Например, когда во время репетиций «Горя от ума» Римас Туминас стал рассказывать про своего отца, бабушку, я невольно окунулся в свое детство. Моя бабушка была районной медсестрой. В Узбекистане медсестра — это первый человек в районе, уважаемый человек. А я везде с ней. Куда мы с ней только ни ходили на уколы! Каких только персонажей ни видели! И они все у меня засели в голове.

— Бывали случаи, когда личный опыт помогал вам сыграть роль, понять персонажа?

— Конечно, это вообще со всеми моими ролями. Ты копаешься в себе постоянно, откапываешь каких-то персонажей, подглядываешь что-то.

(Девушка-бариста: «Капучино!» (С заигрывающей интонацией))

Как она интересно объявляет: «Капучино!». Вот в театре, если играешь бармена, зрителю это кажется простым. Но для любой роли надо подбирать что-нибудь интересное — это сразу обращает на себя внимание!

В театральном институте есть раздел «Наблюдение». Это когда ты приносишь судьбу, например, чашки — и проживаешь её. Слава Богу, во время нашего обучения не было гаджетов! У нас не было возможности просто посмотреть ролик на YouTube — мы ездили по вокзалам, сидели на остановках, в залах ожидания, искали цирк-шапито, наблюдали за людьми. Это было замечательно.

(Девушка-бариста: «Американо!» (Почти грубо))

«Американо!» (повторяет) Что мы можем предположить? Что к американо она относится презрительно. То ли она ненавидит американцев, то ли просто не любит этот кофе. А капучино она сама пьет, любит. «Капучино» — закинула. «Американо» — отбросила. Вот из этого все и строится.

 

 
 Спектакль «Горе от ума», театр «Современник» 

— Какая роль ваша любимая?

— В «Горе от ума», может быть… Римас Туминас как-то нас обманывает (улыбается). Он так умеет сделать, что сразу возникают образы, и ты уже живешь на сцене, а не исполняешь роль.

И в «Трех сестрах». Такая ролюшка, а ты ее хочешь сыграть как можно интереснее. И мне это нравится!

— Как вы пережили карантин, дистанционку? Как это вообще — театр в эпоху COVID-19?

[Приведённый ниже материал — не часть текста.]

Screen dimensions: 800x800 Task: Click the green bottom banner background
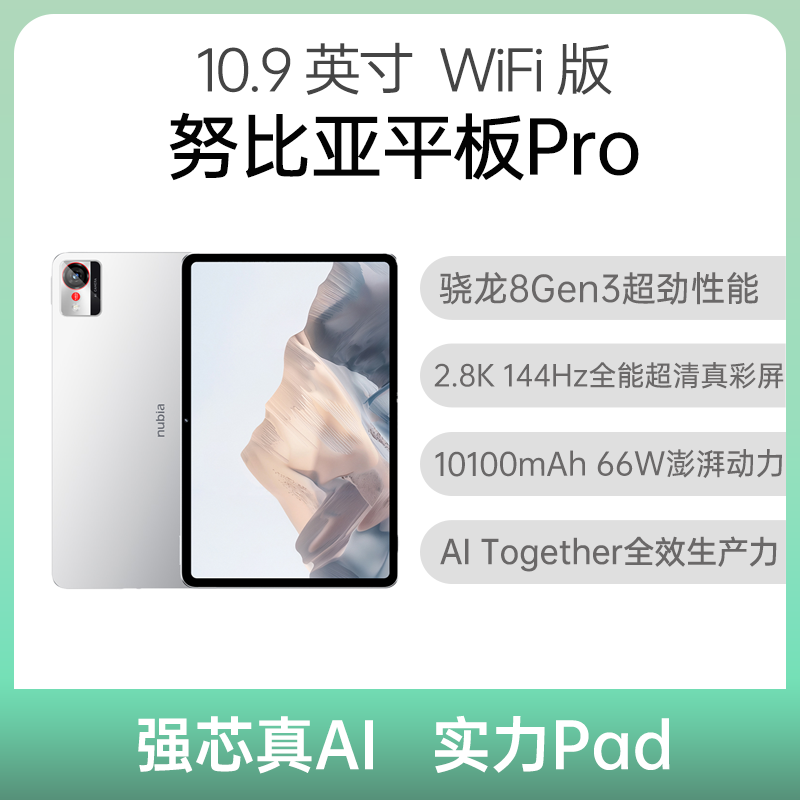click(x=400, y=744)
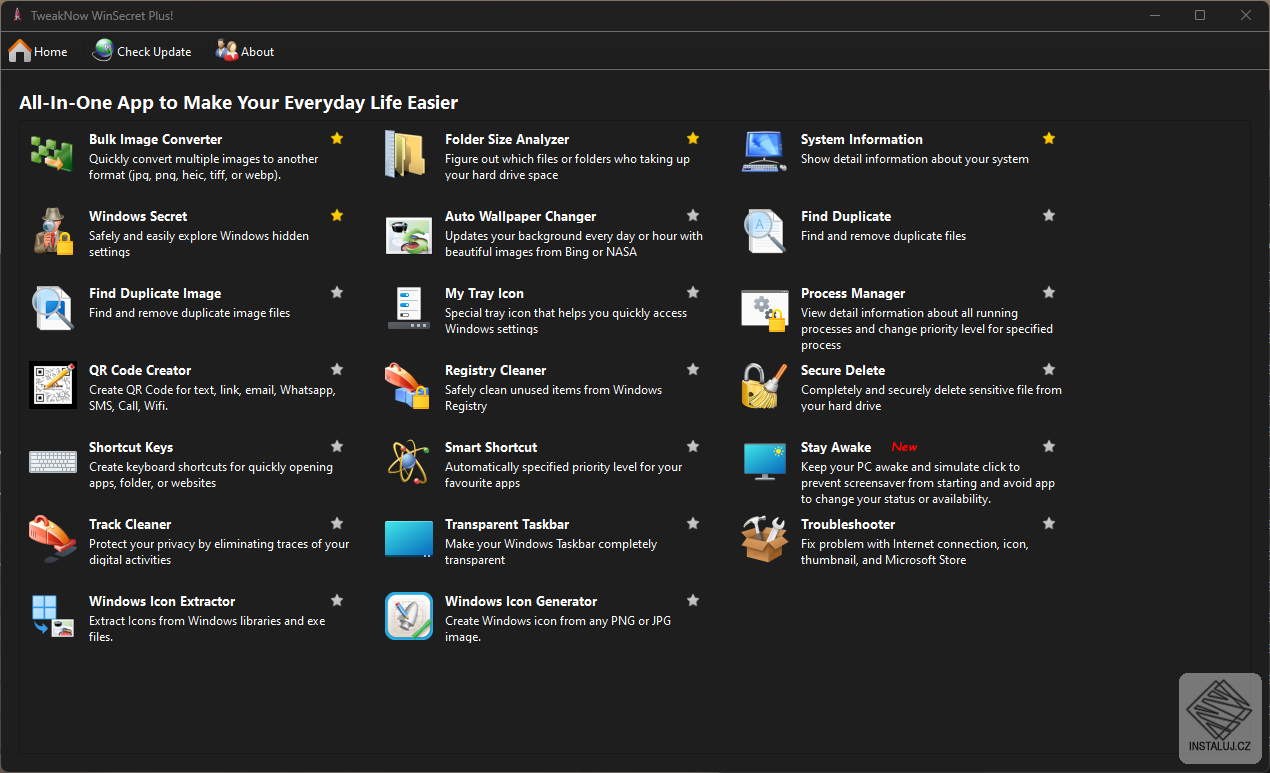Open the Windows Secret tool title
Image resolution: width=1270 pixels, height=773 pixels.
pyautogui.click(x=138, y=216)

— Все что ни делается — к лучшему. Нас окунули в Чехова: мы делали проект по чеховским рассказам. Это замечательно. Да и было время проработать некоторые моменты на будущее. Плюс это было необходимой паузой, передышкой. Я смог побыть с сыном побольше.

— А хобби у вас есть?

— Не знаю, может ли быть у актера вообще время на хобби. Наверное, нет. Его остается мало, если ты в работе. Всегда думаешь, что сделать, как. Особенно в репетиционный период.

— Это не приводит к выгоранию? У вас оно, вообще, бывает?

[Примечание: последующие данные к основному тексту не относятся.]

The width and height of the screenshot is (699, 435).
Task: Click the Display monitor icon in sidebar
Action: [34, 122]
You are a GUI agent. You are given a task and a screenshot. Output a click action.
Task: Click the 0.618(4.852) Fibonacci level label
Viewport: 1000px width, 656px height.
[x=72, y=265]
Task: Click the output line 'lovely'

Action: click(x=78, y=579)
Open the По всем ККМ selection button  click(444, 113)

— А у кого его не бывает? Мне помогает природа. С удовольствием бы жил в лесу и приезжал только на спектакли.

— Никогда не думали о смене профессии?

— Каждый Божий день! Если чувствуешь, что роль не получается — это конец! Это такой груз! Мучаешься. То, что ты зависишь от аплодисментов в конце, от того, приняли тебя или нет — это сложно. Конечно, это романтичная профессия, но для меня сложная, честно.

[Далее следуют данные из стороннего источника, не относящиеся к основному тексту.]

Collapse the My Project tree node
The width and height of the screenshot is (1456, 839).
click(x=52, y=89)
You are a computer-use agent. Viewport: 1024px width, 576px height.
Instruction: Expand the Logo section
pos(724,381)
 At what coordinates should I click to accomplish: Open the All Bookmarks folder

— Посоветуйте, куда сходить в Ярославле.

— Надо обязательно посетить Музей икон: там собраны шедевры! И Художественный музей. По исторической части, разумеется, погулять: посмотреть Кремль, и оставшиеся в большом количестве купеческие дома, и церкви, которые там через каждые 500 метров стоят. Но гулять надо с экскурсией! В обычном просмотре нет особого смысла. Еще за Волгой есть Толгский монастырь с чудотворной иконой Божией Матери. Очень красивое место.